Originally created at the New York Times, Store (3,500+ GitHub stars) helps Android apps manage data fetching, caching, and sharing. Dropbox rebuilt it as Store 4 using Kotlin Coroutines and Flow to align with modern Android architecture and solve critical memory management issues.
Key Takeaways
- Switched from RxJava to Kotlin Flow for structured concurrency and automatic leak prevention
- Fills the Repository gap in Android Jetpack's architecture with reusable abstractions
- Prevents duplicate network requests through inflight debouncing (major data usage reduction at NYT)
- Supports disk as source of truth with Room, SQLDelight, or Realm for offline-first apps
- Returns sealed class responses (Loading/Data/Error) so UI streams never break on errors
Store 4 provides production-ready repository pattern implementation with memory caching, disk persistence, request deduplication, and guaranteed leak prevention through Kotlin's structured concurrency.
About This Article
Android apps were using too much data because RxJava's disposable-based subscription model made it easy for engineers to forget calling dispose().
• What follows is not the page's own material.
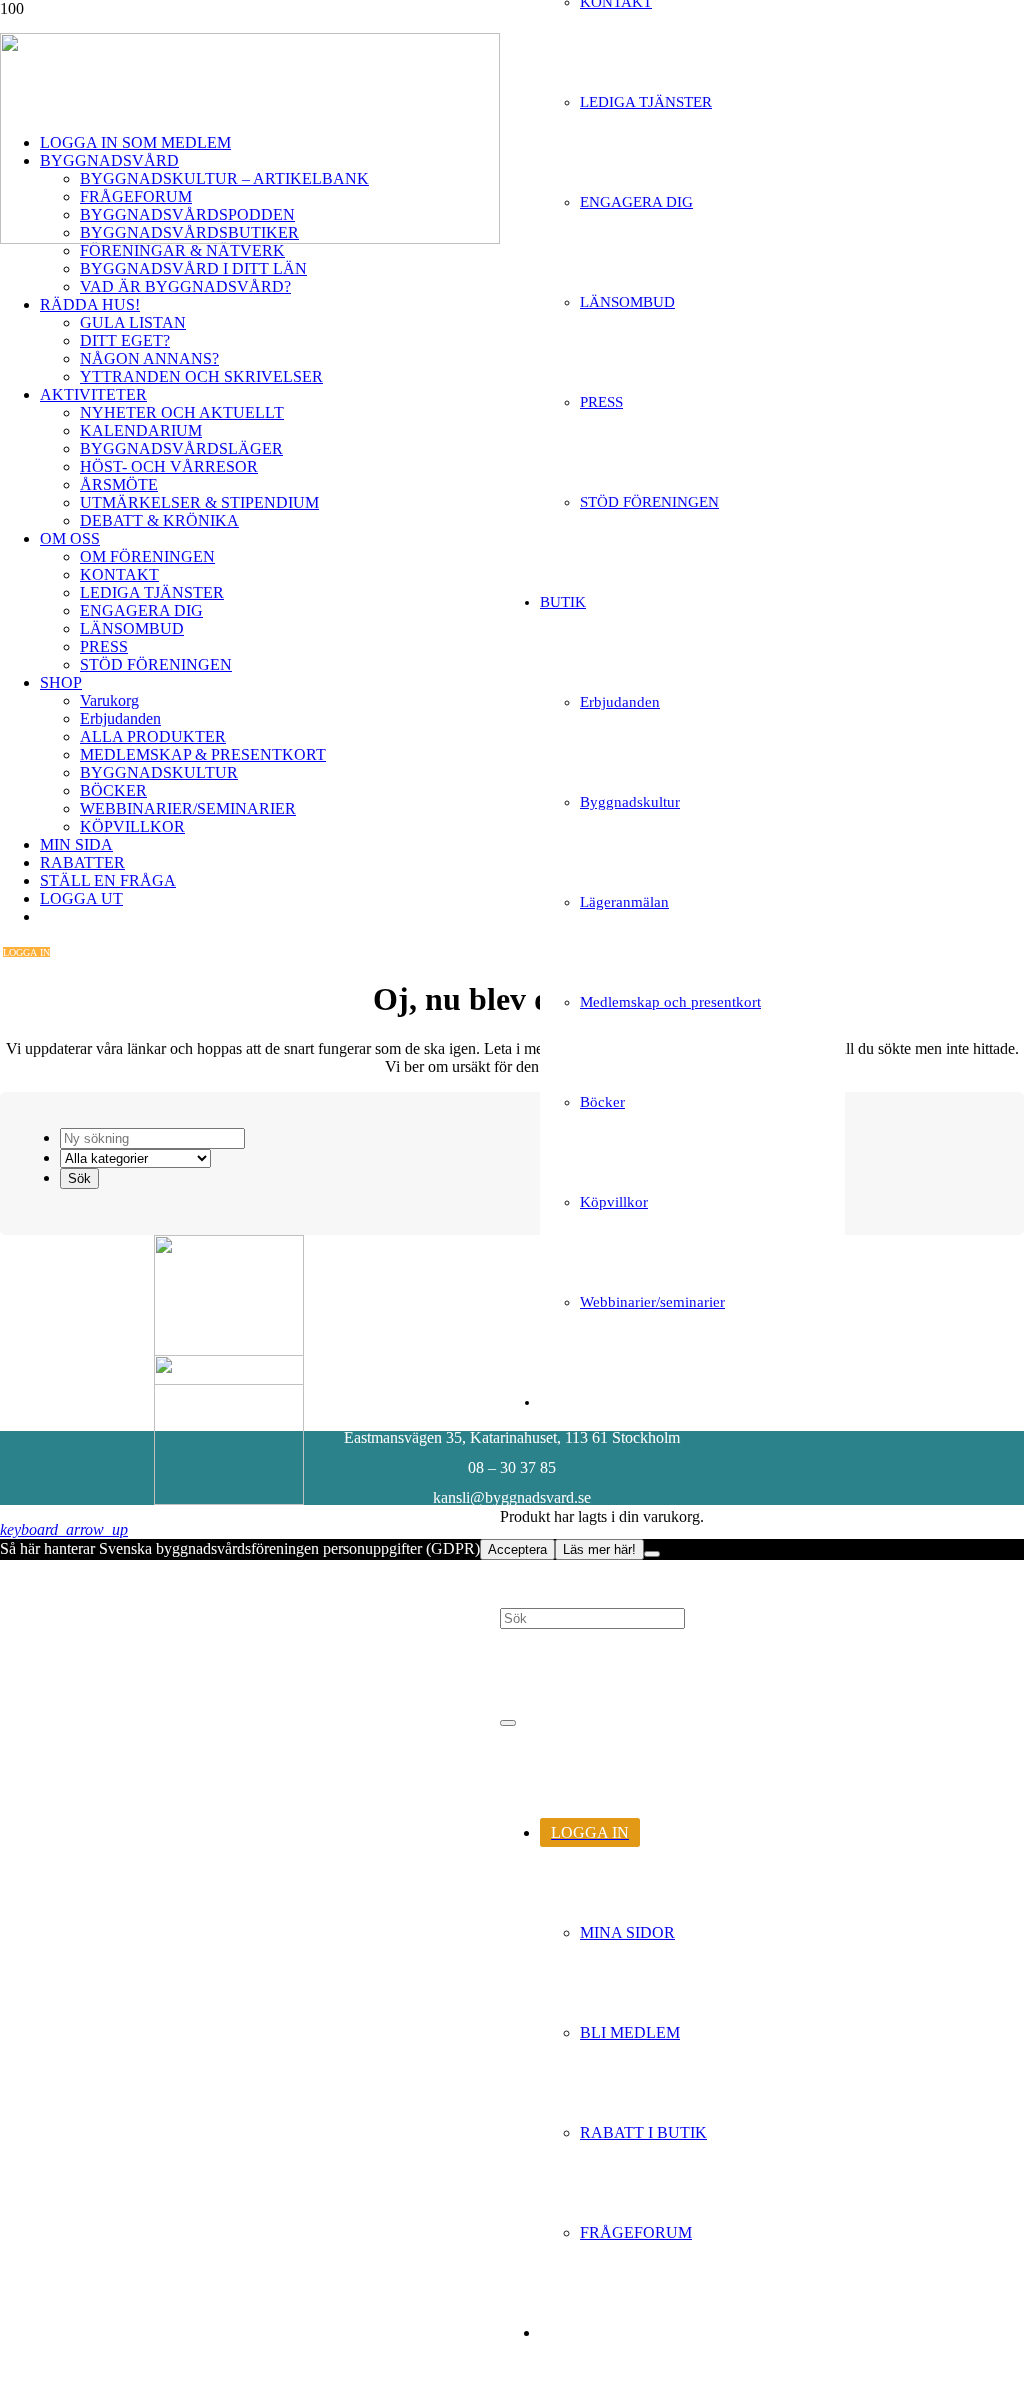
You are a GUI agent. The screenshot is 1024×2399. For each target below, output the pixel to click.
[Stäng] (508, 1723)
This directly caused memory leaks in embedded systems that had limited resources.
Dropbox rewrote Store 4 in Kotlin using Flow's suspend functions. These enforce structured concurrency by requiring coroutine scope definition at creation time, rather than relying on manual disposal later.
Store's built-in inflight debouncer prevented duplicate requests for identical data. After the New York Times implemented it, data usage dropped significantly.